Another class of pornography victims is the producers. Porn actors are much more likely to have sexually transmitted infections. Despite porn industry claims that STIs are closely monitored, a 2012 Journal of Sexually Transmitted Diseases study found that a third of 168 “adult film actors” tested had a previously undiagnosed STD. One of the authors stated, “One important finding of this study is that performers had more undiagnosed infections than previously thought and were thus more likely to transmit these infections despite compliance with screening standards common to the industry.” About one in six female porn stars had simultaneous oral, vaginal, and anal STIs. Furthermore, while most sexually-exploited trafficked women and children are victims of prostitution, the National Center for Missing and Exploited Children and the Department of Justice both recognize that pornography “adds to the serious problem of sex trafficking” with a growing number of arrested human traffickers found with cameras that are used to create and sell pornography.

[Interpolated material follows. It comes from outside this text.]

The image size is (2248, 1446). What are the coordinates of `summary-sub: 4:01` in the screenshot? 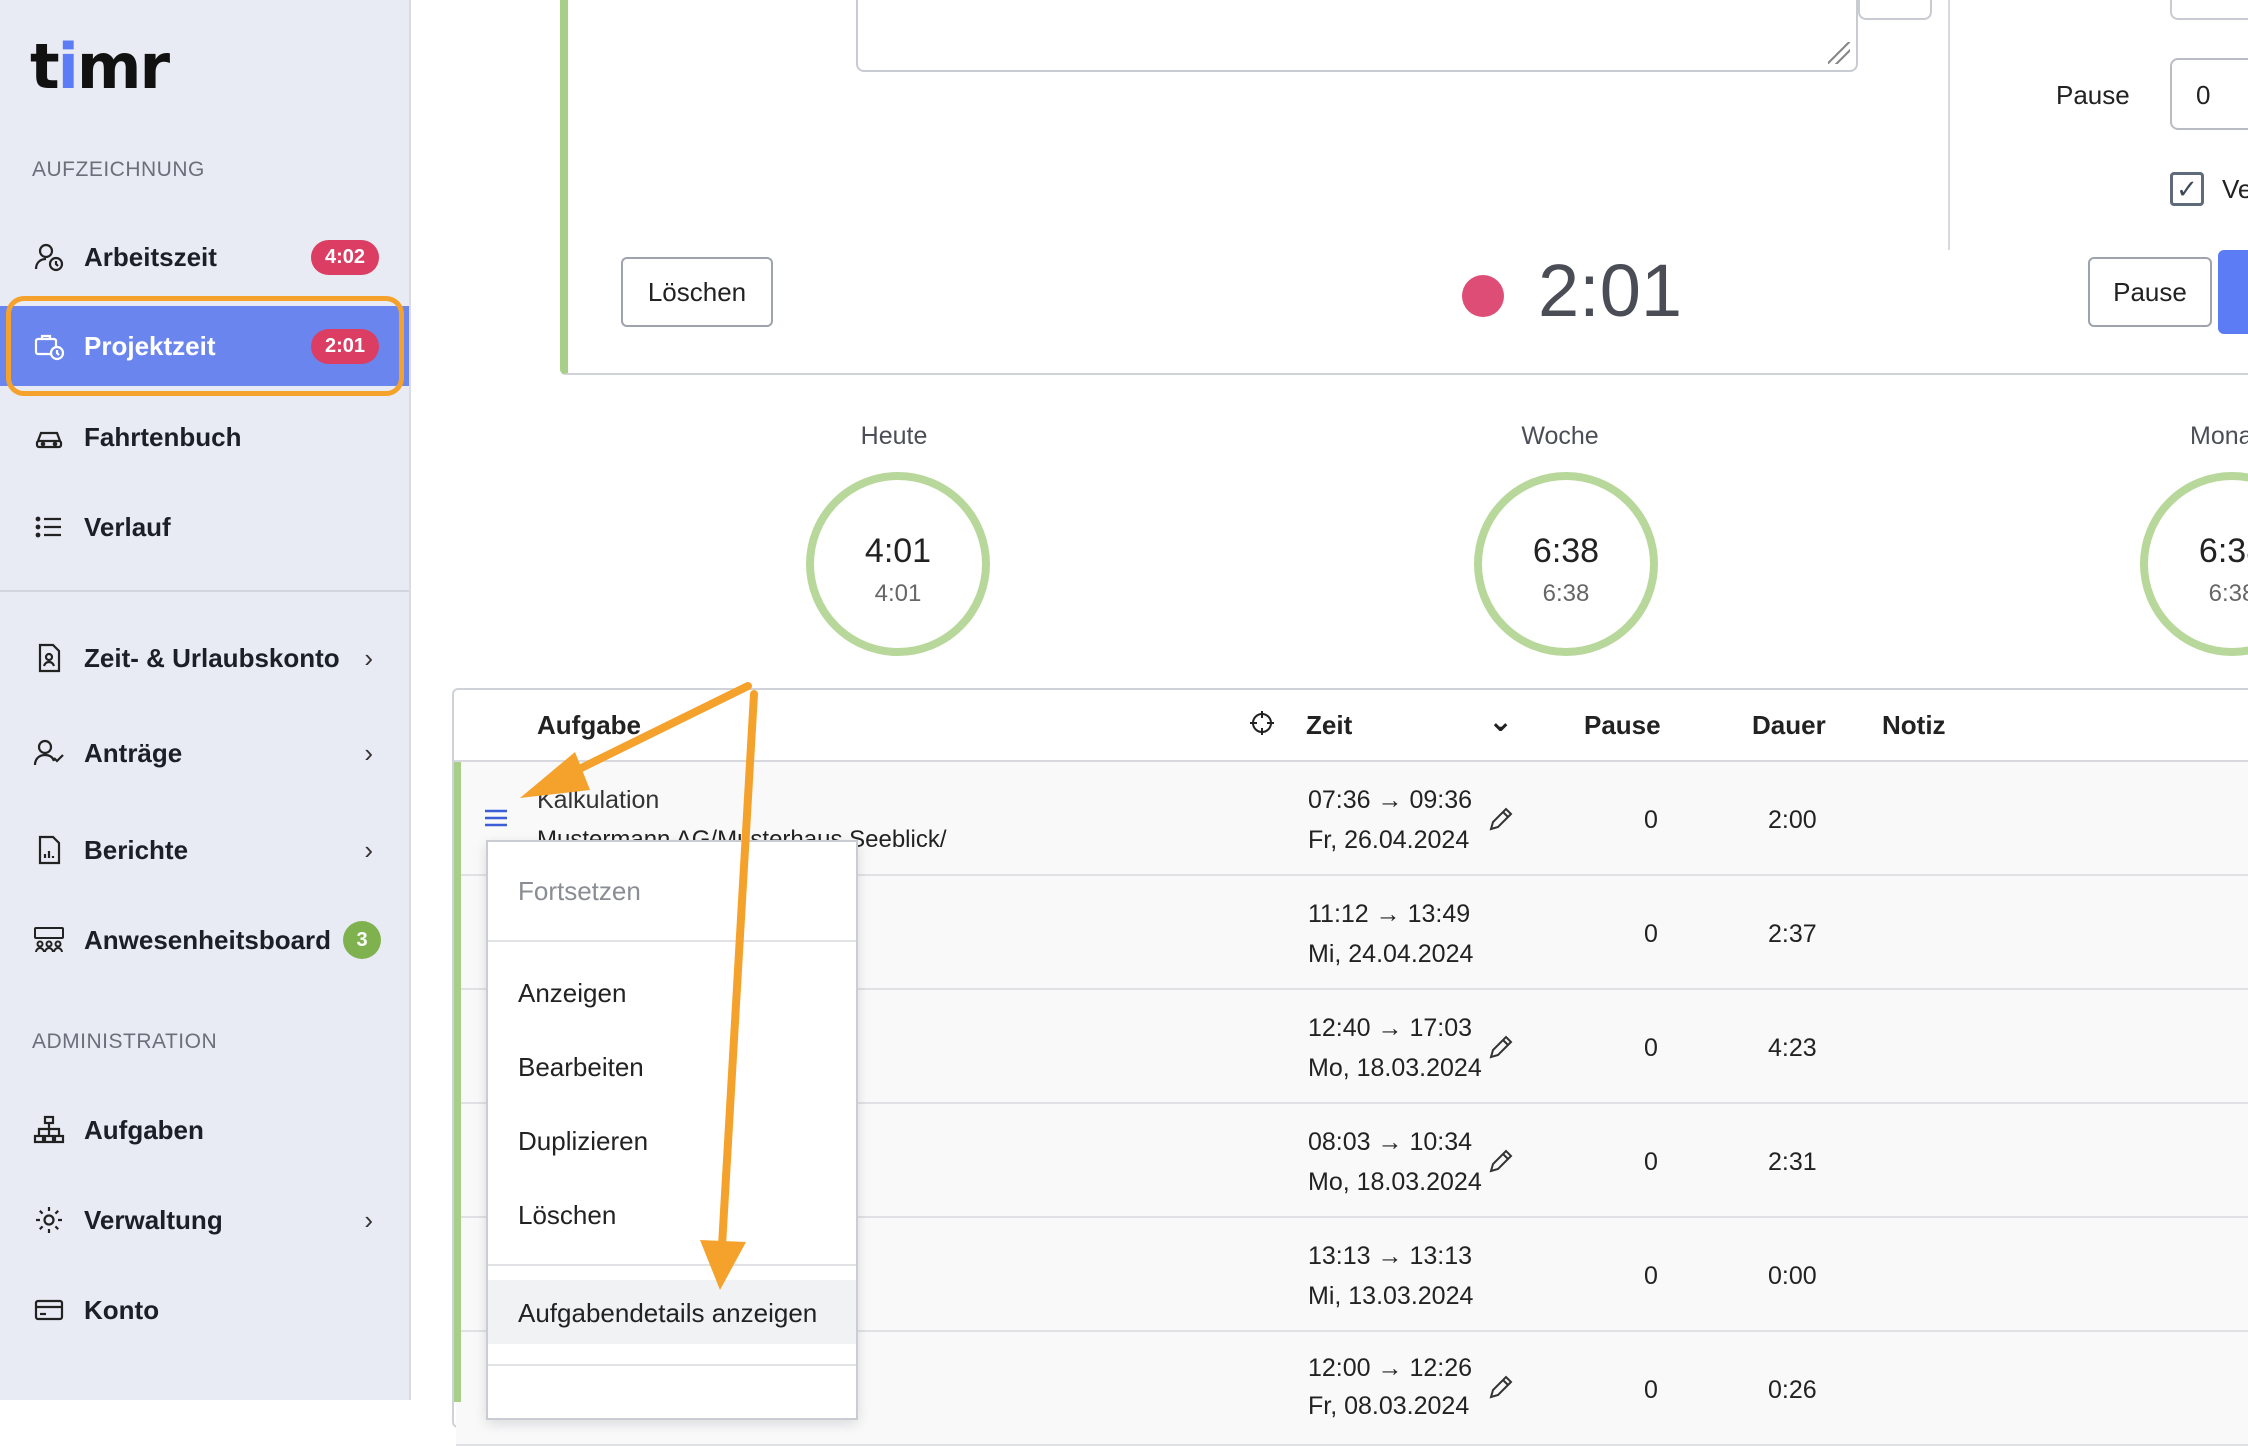 It's located at (898, 594).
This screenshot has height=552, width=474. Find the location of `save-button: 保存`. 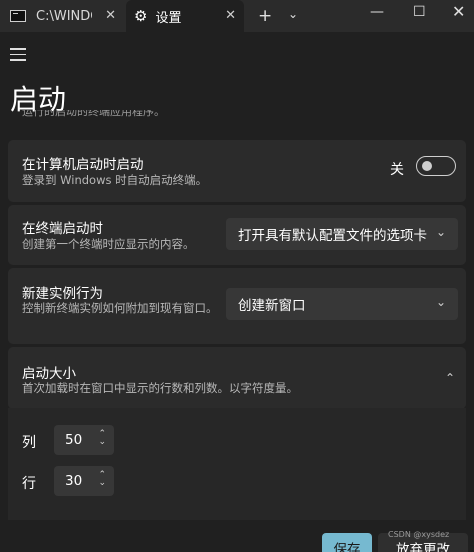

save-button: 保存 is located at coordinates (347, 542).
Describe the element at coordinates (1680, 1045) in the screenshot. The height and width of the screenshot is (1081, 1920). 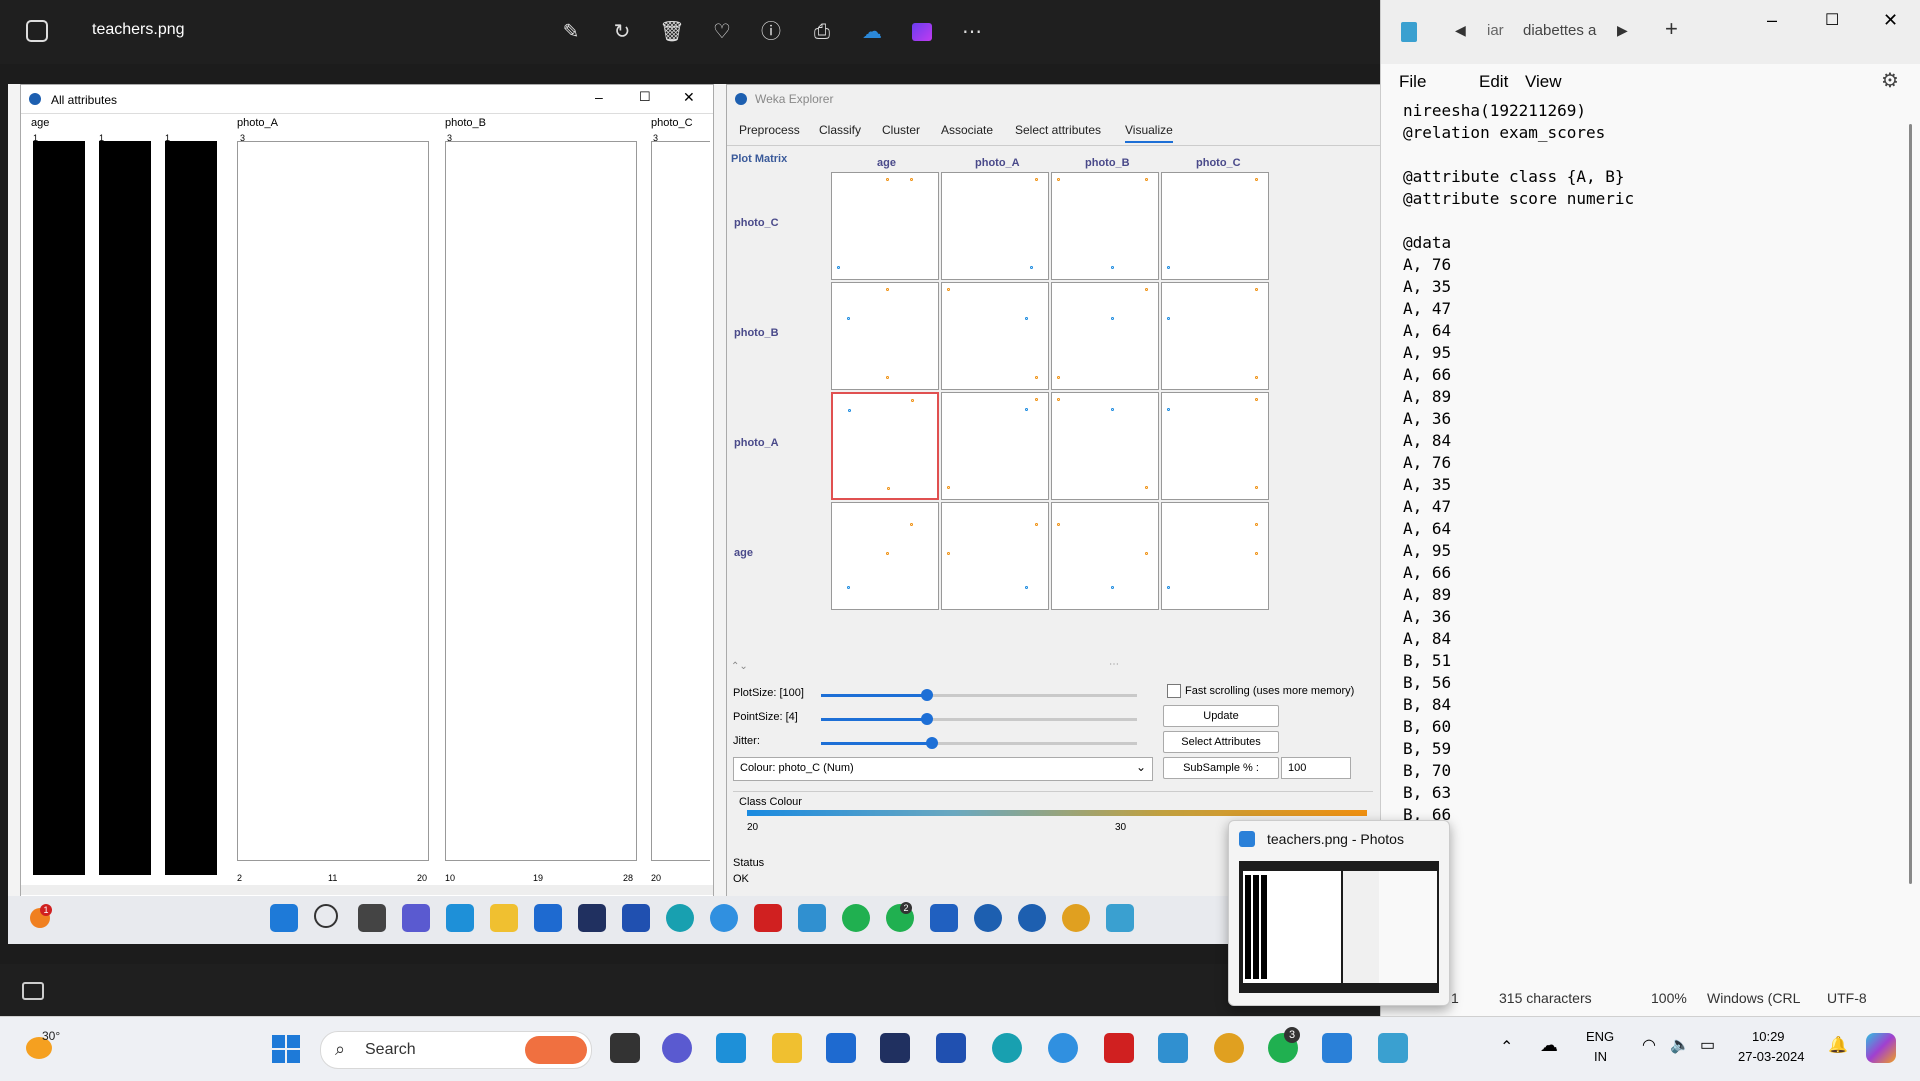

Yet another class of pornography victims are those sexually and physically assaulted by pornography users. Since the 1980s, studies have shown a link between sexual violence and violence against women and porn use among perpetrators of such crimes.
There is overwhelmingly evidence that pornography is harmful to users, their families, and the broader population.
For those who believe policies should be based on evidence, not value judgments, the case against pornography is overwhelming. The social science seems to prove the wisdom in most major religions, including Christianity, Judaism, and Islam, having all condemned pornography as a sin or moral failing. Pornography turns the object of sexual desire into objects rather than equals, degrading sex to a transactional function, rather than an expression of the unity of partners taking part in God’s ordained procreative act. Those unwilling to listen to the moral arguments against pornography should still be able to hear the cry against pornography that researchers have found documenting the dangers that the pervasive porn culture inflicts on society.